**RECORDS FOR THE TASK:**

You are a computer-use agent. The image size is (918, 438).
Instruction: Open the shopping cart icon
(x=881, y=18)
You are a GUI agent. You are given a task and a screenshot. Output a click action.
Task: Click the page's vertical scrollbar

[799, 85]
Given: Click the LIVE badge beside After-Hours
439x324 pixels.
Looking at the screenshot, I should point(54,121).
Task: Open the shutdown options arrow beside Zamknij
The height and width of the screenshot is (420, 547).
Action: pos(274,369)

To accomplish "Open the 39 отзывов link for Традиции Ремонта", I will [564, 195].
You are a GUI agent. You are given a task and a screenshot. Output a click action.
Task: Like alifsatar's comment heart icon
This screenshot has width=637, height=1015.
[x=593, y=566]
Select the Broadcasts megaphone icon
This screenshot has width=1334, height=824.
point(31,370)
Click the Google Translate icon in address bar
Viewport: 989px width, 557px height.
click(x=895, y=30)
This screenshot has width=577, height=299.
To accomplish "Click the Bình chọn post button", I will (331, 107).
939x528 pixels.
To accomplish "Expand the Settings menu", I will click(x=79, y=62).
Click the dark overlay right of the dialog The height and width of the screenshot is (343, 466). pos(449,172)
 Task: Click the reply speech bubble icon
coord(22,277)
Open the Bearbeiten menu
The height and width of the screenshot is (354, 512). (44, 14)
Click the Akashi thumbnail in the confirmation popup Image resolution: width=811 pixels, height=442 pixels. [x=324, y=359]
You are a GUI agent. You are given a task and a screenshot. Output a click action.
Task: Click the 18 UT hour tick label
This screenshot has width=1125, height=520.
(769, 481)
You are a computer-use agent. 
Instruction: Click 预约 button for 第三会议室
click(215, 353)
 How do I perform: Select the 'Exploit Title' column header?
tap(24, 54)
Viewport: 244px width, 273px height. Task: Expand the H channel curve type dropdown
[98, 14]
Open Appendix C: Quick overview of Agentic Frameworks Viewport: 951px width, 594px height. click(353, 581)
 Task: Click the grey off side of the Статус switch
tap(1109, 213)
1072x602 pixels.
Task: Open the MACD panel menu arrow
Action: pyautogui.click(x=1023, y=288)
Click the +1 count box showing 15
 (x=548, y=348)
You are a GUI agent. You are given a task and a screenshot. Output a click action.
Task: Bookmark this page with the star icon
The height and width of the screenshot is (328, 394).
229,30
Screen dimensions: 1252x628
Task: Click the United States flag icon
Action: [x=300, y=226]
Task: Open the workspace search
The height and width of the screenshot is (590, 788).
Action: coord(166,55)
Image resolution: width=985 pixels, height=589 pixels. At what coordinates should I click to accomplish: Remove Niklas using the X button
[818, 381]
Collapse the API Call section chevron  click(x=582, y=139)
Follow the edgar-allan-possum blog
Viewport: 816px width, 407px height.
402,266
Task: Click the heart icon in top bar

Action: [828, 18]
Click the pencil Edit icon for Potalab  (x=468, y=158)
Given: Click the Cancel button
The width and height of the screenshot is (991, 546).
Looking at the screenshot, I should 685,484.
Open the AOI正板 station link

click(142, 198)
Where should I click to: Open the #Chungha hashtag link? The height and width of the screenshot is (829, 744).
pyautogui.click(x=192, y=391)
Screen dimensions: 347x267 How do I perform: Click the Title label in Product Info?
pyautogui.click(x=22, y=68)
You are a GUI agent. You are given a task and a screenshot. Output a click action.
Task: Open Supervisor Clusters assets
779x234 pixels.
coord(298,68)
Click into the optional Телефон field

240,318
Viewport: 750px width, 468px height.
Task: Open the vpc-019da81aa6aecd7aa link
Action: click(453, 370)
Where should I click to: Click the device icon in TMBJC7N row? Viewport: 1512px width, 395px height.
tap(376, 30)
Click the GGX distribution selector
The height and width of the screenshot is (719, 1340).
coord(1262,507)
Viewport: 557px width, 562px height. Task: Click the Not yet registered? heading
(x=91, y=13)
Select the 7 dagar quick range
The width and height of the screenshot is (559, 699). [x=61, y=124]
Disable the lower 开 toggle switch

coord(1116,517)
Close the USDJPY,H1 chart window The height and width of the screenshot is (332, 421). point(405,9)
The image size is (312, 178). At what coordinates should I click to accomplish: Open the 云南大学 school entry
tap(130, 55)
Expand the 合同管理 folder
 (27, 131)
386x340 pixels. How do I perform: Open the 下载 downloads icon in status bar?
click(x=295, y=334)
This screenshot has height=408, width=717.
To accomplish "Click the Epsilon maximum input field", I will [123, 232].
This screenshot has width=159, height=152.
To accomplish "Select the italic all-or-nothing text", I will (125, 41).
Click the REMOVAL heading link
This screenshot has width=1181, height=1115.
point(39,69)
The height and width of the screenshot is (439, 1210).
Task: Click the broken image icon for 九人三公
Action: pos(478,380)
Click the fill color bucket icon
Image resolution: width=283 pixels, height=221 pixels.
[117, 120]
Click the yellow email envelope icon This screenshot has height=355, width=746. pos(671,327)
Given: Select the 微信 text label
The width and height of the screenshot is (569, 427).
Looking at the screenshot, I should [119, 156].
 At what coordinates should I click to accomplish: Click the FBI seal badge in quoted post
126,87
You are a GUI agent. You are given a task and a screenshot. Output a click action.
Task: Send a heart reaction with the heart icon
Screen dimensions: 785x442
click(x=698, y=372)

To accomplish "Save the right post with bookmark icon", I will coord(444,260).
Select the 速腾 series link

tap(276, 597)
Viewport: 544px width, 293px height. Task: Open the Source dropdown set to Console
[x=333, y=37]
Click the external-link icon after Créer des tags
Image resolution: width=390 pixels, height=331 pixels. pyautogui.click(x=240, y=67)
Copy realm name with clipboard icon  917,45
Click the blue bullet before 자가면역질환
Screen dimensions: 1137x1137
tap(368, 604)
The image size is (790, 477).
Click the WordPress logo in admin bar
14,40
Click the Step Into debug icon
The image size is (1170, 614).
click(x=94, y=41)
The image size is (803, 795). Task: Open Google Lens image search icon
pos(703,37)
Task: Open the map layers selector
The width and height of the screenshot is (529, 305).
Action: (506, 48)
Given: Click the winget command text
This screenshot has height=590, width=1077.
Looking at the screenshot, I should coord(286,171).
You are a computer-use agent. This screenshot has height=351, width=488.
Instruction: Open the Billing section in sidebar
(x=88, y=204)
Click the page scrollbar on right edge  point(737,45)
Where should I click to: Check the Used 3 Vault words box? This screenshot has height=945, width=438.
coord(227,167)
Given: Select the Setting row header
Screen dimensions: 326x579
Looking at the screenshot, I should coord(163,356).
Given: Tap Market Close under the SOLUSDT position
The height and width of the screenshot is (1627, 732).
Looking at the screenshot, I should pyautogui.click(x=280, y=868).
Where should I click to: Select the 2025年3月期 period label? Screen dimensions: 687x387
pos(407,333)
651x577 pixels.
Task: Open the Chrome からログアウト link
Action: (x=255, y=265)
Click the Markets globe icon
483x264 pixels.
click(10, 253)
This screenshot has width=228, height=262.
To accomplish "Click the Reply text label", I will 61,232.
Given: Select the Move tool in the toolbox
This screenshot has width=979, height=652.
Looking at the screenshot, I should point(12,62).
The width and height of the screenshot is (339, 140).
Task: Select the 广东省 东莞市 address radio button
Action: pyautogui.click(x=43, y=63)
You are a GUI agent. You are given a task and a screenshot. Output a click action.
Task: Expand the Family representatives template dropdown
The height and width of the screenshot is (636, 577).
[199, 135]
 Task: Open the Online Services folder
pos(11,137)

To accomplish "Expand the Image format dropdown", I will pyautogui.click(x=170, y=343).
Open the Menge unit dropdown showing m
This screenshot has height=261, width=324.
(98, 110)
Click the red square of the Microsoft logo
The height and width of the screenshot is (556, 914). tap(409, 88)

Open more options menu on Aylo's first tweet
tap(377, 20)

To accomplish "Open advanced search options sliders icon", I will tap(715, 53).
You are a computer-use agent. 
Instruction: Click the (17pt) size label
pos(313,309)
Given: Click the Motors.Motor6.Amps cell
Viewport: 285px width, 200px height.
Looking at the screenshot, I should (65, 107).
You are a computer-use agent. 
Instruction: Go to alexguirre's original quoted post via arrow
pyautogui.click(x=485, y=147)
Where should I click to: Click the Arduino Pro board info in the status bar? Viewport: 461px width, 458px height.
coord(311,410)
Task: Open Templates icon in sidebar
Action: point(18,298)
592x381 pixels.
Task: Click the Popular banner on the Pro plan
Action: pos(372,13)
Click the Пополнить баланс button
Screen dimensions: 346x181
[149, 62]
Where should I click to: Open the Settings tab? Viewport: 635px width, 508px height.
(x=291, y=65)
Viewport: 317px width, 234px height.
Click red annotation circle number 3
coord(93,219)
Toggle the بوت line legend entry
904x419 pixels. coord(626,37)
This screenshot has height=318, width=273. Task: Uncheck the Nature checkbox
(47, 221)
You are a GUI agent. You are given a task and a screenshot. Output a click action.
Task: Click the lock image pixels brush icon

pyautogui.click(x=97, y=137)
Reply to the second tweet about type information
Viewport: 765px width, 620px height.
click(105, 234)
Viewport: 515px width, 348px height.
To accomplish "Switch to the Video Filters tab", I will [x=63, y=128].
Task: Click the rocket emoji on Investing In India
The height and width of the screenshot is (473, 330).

**WHAT IS EXPECTED:**
Your answer must consist only of the lines from the one containing "Viewport: 317px width, 234px height." through the last line of the data above, both included, exactly as written.

**THE COMPLETED TASK:**
Viewport: 317px width, 234px height.
Click red annotation circle number 3
coord(93,219)
Toggle the بوت line legend entry
904x419 pixels. coord(626,37)
This screenshot has height=318, width=273. Task: Uncheck the Nature checkbox
(47, 221)
You are a GUI agent. You are given a task and a screenshot. Output a click action.
Task: Click the lock image pixels brush icon

pyautogui.click(x=97, y=137)
Reply to the second tweet about type information
Viewport: 765px width, 620px height.
click(105, 234)
Viewport: 515px width, 348px height.
To accomplish "Switch to the Video Filters tab", I will [x=63, y=128].
Task: Click the rocket emoji on Investing In India
The height and width of the screenshot is (473, 330).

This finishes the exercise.